Exercise details: Copy out the listing that follows in its entirety, keeping it exactly the same.

Data in this exercise:
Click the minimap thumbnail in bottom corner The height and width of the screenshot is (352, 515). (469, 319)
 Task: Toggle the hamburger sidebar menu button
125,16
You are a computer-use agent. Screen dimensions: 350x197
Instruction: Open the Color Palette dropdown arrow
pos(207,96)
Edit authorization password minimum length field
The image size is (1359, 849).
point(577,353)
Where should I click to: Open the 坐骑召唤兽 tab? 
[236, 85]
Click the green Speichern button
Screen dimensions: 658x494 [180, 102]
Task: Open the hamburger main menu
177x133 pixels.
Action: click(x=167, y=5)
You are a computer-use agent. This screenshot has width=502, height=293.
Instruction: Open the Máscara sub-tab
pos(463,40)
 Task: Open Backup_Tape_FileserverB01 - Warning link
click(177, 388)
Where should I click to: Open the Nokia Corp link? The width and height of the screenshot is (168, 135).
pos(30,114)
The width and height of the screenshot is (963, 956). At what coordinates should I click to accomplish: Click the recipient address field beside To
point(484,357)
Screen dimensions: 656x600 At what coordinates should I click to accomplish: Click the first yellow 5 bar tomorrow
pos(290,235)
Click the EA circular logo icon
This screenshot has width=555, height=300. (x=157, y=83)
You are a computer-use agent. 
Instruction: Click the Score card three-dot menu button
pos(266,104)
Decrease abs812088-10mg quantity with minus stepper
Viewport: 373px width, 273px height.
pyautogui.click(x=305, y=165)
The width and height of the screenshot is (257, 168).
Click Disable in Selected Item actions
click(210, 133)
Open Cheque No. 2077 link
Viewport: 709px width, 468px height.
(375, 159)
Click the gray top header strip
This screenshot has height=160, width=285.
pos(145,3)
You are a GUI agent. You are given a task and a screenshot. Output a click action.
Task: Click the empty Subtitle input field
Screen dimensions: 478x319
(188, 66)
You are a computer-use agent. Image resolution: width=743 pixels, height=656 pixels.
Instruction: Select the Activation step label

Expected answer:
Click the minimap thumbnail in bottom corner The height and width of the screenshot is (352, 515). (469, 319)
 Task: Toggle the hamburger sidebar menu button
125,16
You are a computer-use agent. Screen dimensions: 350x197
Instruction: Open the Color Palette dropdown arrow
pos(207,96)
Edit authorization password minimum length field
The image size is (1359, 849).
point(577,353)
Where should I click to: Open the 坐骑召唤兽 tab? 
[236, 85]
Click the green Speichern button
Screen dimensions: 658x494 [180, 102]
Task: Open the hamburger main menu
177x133 pixels.
Action: click(x=167, y=5)
You are a computer-use agent. This screenshot has width=502, height=293.
Instruction: Open the Máscara sub-tab
pos(463,40)
 Task: Open Backup_Tape_FileserverB01 - Warning link
click(177, 388)
Where should I click to: Open the Nokia Corp link? The width and height of the screenshot is (168, 135).
pos(30,114)
The width and height of the screenshot is (963, 956). At what coordinates should I click to accomplish: Click the recipient address field beside To
point(484,357)
Screen dimensions: 656x600 At what coordinates should I click to accomplish: Click the first yellow 5 bar tomorrow
pos(290,235)
Click the EA circular logo icon
This screenshot has width=555, height=300. (x=157, y=83)
You are a computer-use agent. 
Instruction: Click the Score card three-dot menu button
pos(266,104)
Decrease abs812088-10mg quantity with minus stepper
Viewport: 373px width, 273px height.
pyautogui.click(x=305, y=165)
The width and height of the screenshot is (257, 168).
Click Disable in Selected Item actions
click(210, 133)
Open Cheque No. 2077 link
Viewport: 709px width, 468px height.
(375, 159)
Click the gray top header strip
This screenshot has height=160, width=285.
pos(145,3)
You are a GUI agent. You are given a task and a screenshot. Output a click action.
Task: Click the empty Subtitle input field
Screen dimensions: 478x319
(188, 66)
You are a computer-use agent. Image resolution: width=743 pixels, height=656 pixels.
Instruction: Select the Activation step label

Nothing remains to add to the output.